> [WORK ITEM] Leaving out all pictures, repeat exactly the lines from the one that holds "Where should I click to: Click" to the last line of the entries below.

(INFORMATION SUPPLIED begins)

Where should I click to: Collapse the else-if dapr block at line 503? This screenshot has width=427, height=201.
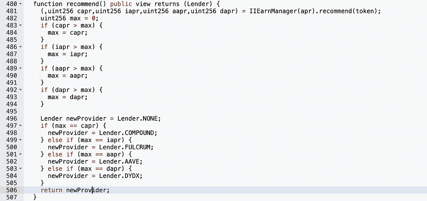click(x=21, y=168)
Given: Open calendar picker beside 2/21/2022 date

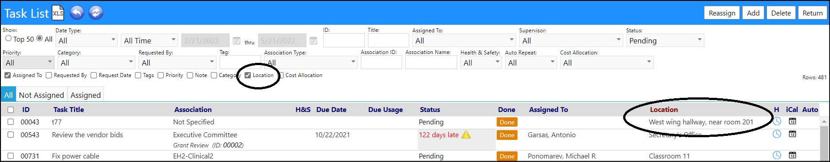Looking at the screenshot, I should point(237,41).
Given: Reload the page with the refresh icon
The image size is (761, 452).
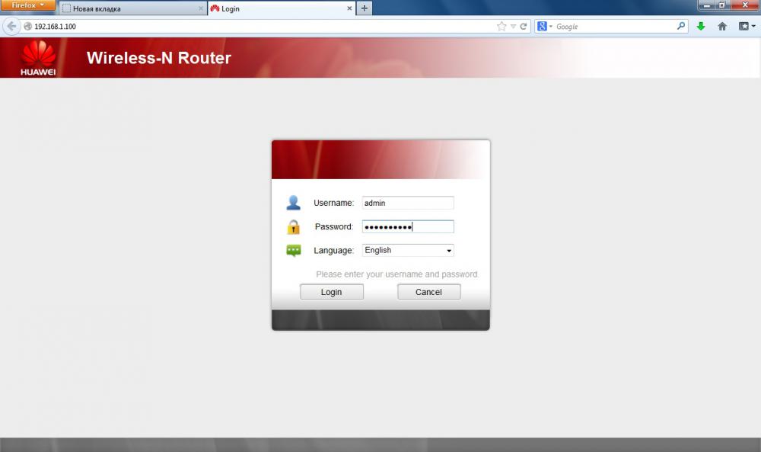Looking at the screenshot, I should [x=524, y=26].
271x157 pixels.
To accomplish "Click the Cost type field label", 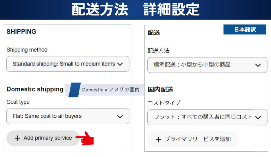I will click(x=18, y=102).
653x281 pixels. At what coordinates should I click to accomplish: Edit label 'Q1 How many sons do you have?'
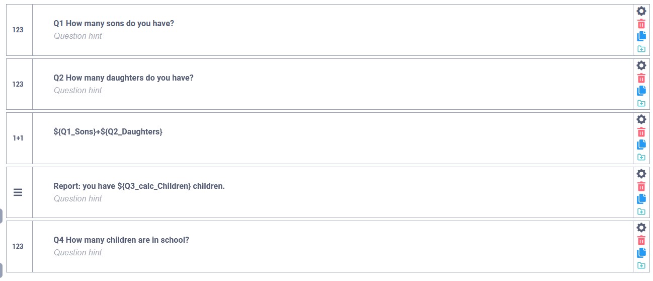pos(114,23)
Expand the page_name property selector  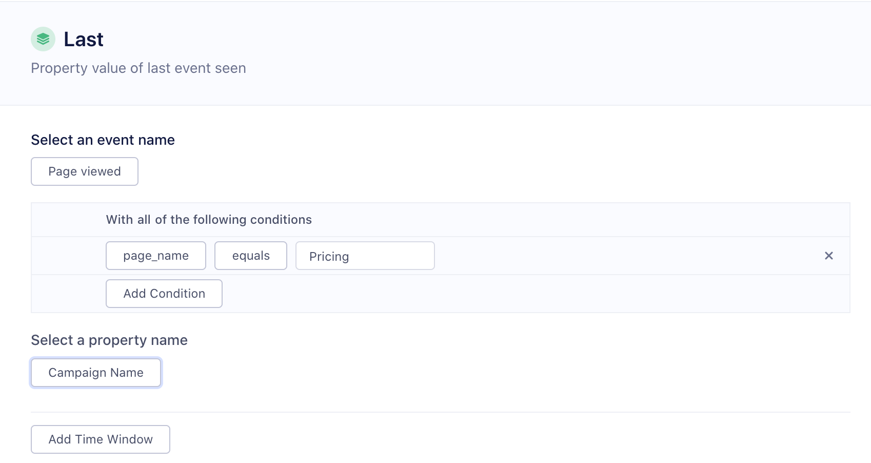156,256
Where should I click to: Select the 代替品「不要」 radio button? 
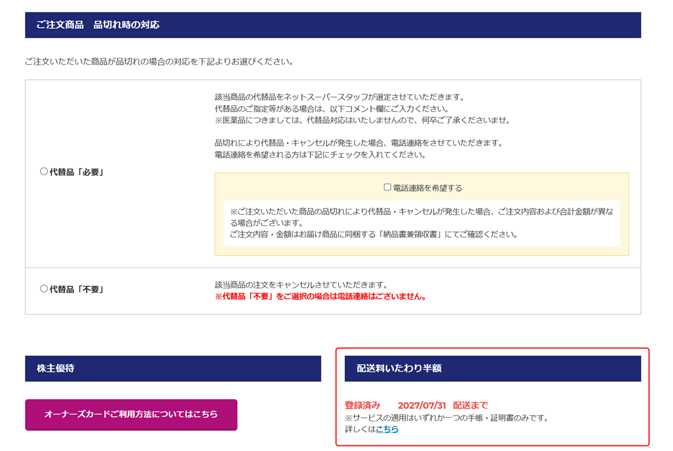coord(44,289)
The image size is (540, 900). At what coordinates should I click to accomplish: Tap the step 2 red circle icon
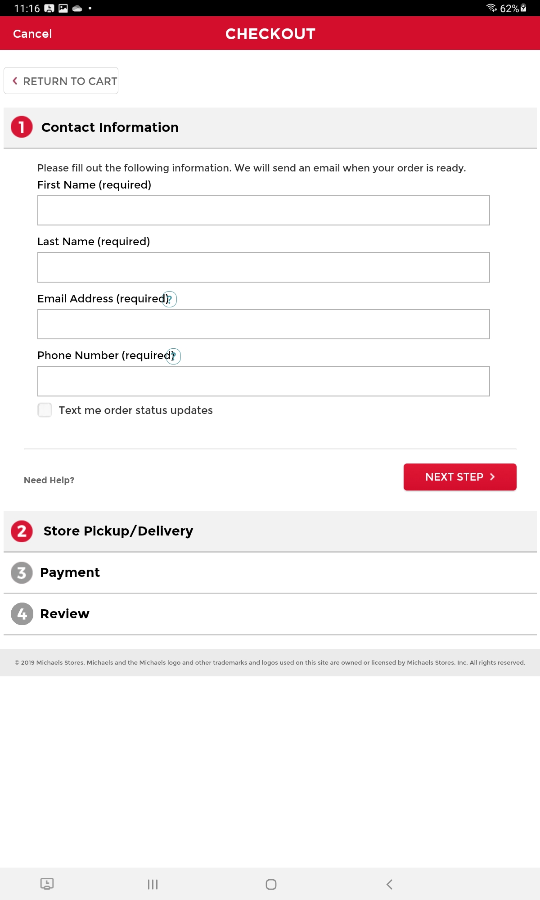tap(22, 531)
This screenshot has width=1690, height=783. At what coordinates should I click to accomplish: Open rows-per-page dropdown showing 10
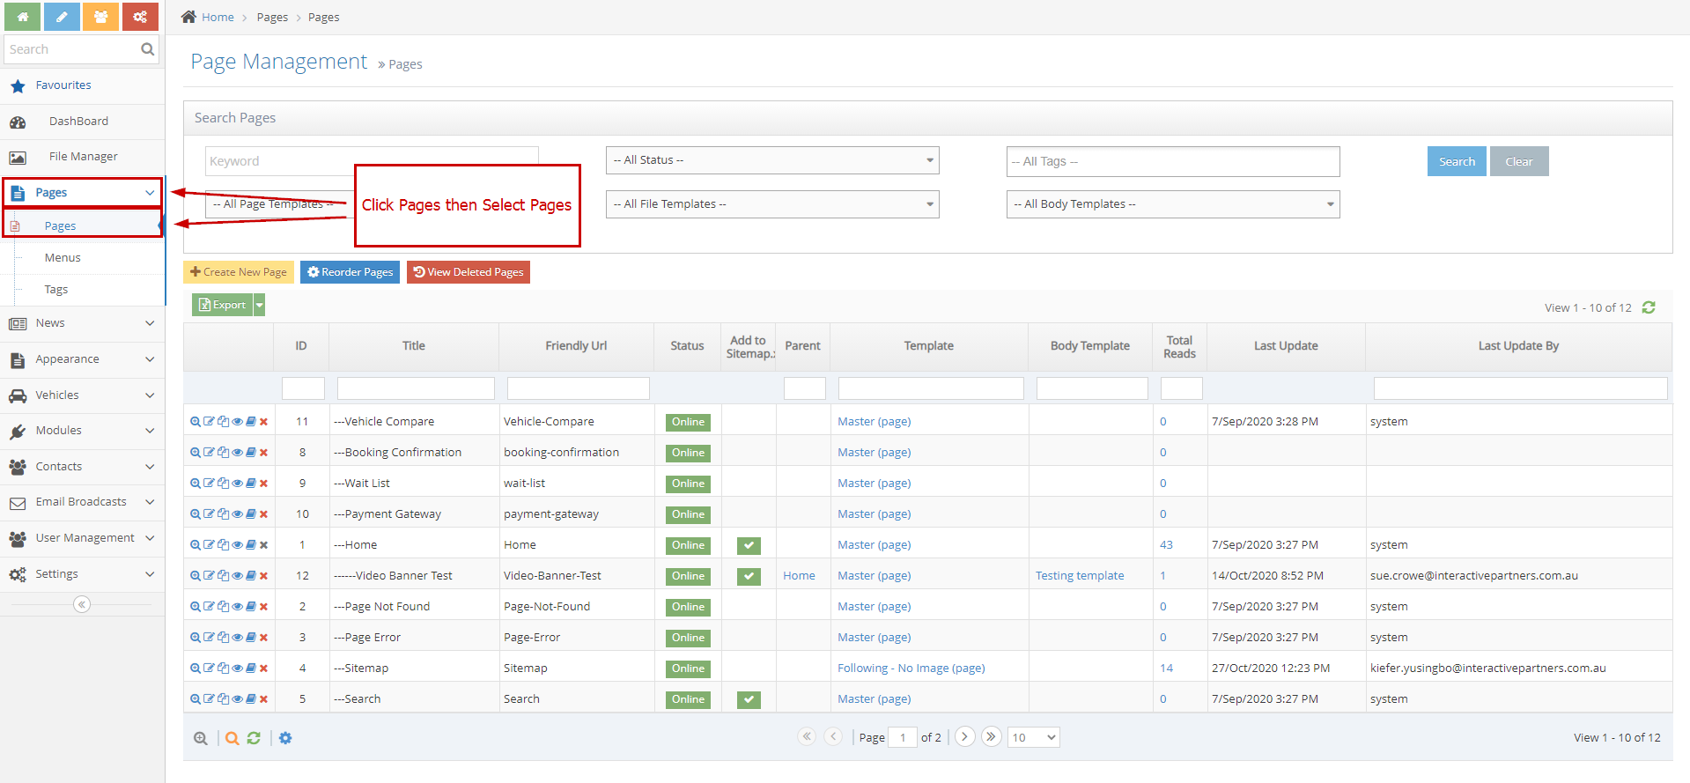click(x=1034, y=737)
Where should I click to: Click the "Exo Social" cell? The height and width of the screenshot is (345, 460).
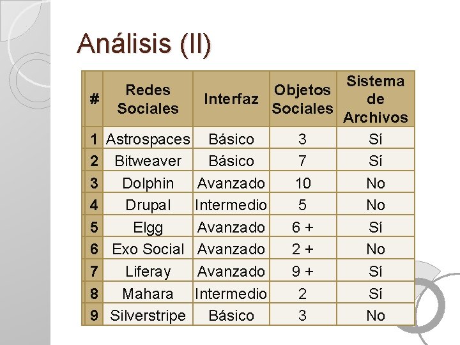pos(148,249)
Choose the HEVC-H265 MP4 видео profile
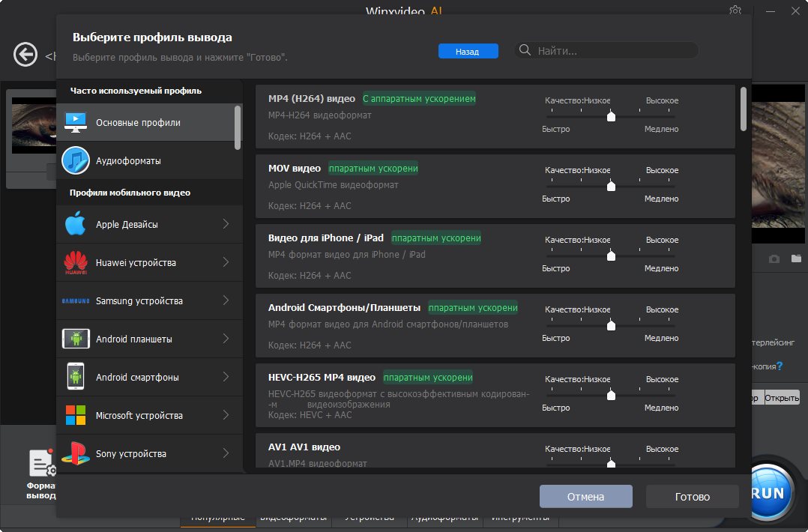The height and width of the screenshot is (532, 808). tap(322, 378)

(INFORMATION SUPPLIED ends)

> [RESPONSE TO THE TASK]
Where should I click to: Click the "Exo Social" cell? The height and width of the screenshot is (345, 460).
pos(148,249)
Choose the HEVC-H265 MP4 видео profile
The height and width of the screenshot is (532, 808). tap(322, 378)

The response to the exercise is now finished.